***** Exercise material

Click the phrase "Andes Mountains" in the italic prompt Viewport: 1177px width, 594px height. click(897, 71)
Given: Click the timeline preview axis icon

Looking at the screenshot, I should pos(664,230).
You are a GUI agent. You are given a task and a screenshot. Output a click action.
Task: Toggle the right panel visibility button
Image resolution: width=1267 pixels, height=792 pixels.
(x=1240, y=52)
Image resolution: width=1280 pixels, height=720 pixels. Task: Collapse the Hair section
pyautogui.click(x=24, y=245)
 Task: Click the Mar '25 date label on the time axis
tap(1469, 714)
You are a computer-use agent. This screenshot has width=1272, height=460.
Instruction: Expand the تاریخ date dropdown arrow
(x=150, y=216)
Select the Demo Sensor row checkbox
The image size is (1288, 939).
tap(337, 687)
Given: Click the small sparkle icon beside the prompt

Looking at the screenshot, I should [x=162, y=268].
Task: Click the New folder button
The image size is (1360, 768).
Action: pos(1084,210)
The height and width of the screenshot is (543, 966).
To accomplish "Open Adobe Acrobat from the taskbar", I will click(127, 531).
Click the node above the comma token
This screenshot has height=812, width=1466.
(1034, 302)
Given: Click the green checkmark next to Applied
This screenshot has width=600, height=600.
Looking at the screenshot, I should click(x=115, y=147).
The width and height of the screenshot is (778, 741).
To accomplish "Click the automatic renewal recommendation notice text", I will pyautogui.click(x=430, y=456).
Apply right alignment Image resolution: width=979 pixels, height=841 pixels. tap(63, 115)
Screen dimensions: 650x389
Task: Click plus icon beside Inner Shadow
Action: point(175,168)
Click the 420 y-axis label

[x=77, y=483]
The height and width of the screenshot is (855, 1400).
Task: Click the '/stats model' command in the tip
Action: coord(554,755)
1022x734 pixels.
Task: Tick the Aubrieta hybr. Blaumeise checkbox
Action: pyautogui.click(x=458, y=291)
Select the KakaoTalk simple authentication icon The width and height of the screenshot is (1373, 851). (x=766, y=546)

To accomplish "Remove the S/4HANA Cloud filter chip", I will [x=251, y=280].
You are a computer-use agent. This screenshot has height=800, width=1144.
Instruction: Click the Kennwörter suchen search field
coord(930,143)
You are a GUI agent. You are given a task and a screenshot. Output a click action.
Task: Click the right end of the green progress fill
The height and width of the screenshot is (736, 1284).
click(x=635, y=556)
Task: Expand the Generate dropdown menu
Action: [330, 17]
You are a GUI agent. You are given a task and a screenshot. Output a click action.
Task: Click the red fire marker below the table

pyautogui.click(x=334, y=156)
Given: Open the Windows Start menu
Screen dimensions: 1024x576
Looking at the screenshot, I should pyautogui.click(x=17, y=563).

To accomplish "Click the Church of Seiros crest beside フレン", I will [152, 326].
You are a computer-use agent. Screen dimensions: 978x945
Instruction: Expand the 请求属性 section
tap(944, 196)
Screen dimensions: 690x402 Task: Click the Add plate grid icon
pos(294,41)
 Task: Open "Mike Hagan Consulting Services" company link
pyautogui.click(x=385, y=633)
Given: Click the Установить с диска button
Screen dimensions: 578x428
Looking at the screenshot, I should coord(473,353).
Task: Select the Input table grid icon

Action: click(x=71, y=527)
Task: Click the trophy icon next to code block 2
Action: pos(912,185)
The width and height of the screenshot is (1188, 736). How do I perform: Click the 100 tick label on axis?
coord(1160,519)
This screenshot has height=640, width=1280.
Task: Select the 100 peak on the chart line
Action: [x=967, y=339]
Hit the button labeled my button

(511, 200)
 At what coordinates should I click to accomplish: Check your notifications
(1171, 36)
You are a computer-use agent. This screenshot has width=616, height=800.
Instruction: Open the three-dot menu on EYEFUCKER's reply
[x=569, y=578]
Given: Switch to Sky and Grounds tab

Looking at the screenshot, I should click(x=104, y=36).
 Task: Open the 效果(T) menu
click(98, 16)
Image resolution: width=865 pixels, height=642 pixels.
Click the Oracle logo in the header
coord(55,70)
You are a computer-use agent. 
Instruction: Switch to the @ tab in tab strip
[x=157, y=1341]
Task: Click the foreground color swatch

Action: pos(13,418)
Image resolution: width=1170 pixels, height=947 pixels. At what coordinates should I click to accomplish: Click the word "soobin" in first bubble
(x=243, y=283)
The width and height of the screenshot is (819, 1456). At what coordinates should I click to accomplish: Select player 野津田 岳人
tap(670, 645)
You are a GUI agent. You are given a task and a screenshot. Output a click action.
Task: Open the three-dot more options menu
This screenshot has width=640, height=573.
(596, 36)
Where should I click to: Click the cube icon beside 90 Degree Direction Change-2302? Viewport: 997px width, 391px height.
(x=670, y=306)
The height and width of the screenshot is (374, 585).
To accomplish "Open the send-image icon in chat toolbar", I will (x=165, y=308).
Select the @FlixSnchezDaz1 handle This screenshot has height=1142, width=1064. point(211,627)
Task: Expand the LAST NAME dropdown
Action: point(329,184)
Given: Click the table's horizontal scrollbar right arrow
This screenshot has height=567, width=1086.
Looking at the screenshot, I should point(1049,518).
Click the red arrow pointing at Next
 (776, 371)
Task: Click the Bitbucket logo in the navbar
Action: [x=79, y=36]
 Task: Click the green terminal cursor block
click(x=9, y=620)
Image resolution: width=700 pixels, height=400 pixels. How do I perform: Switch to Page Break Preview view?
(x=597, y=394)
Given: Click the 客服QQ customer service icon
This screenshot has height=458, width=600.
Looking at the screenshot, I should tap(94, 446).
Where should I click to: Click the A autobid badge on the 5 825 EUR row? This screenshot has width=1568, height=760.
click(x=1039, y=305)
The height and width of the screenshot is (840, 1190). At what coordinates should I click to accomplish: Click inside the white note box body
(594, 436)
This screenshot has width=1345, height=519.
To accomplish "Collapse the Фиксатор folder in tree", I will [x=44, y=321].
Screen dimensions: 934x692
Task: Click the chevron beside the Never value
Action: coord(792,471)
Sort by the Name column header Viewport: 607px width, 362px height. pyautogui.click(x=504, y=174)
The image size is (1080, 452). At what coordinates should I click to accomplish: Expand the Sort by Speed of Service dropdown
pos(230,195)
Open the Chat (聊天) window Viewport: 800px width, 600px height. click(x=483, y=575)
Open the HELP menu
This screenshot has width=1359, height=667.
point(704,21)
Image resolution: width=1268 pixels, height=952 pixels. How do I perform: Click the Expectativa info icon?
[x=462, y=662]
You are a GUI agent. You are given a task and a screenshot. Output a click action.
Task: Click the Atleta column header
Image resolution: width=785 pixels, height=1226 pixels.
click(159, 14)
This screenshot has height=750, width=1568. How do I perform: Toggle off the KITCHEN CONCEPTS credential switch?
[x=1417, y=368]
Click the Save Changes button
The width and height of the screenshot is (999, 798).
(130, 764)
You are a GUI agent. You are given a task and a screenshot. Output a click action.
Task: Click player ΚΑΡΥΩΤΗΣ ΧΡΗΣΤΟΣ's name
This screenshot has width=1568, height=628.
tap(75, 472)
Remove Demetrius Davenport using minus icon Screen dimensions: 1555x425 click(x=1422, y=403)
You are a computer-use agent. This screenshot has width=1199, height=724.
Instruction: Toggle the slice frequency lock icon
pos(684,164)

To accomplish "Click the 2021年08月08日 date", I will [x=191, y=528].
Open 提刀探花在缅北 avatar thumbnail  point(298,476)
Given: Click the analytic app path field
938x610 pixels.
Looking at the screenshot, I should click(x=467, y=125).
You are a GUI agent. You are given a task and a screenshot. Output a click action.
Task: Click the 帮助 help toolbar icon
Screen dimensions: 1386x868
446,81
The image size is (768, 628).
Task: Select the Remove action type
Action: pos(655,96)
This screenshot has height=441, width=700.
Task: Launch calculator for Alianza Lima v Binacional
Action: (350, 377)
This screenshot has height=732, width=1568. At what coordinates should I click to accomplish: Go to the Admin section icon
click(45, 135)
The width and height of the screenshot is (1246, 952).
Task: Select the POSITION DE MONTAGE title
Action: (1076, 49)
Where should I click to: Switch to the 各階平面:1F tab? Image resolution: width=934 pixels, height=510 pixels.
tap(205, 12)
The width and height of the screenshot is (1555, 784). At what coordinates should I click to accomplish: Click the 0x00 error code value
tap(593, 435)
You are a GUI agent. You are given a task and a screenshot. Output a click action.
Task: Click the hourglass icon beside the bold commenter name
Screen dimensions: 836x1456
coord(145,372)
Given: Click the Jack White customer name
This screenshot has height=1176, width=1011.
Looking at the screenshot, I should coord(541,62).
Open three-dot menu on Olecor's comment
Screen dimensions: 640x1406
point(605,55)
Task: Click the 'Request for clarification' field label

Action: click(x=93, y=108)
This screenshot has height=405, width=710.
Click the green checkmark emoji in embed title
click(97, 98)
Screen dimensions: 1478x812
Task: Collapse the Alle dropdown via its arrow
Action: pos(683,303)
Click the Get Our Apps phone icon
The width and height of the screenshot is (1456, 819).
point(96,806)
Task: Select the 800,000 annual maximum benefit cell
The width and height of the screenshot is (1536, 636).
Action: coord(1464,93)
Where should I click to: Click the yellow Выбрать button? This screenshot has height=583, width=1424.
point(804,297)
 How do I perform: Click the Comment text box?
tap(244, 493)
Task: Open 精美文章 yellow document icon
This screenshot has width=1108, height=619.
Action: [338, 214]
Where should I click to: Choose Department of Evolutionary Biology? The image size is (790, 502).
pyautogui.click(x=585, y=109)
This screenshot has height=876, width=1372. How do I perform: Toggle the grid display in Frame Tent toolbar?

**********

- _Problem requirements_
Determine how many lines in the records above have the string "computer". Only the number should be returned.

- _Task answer_
6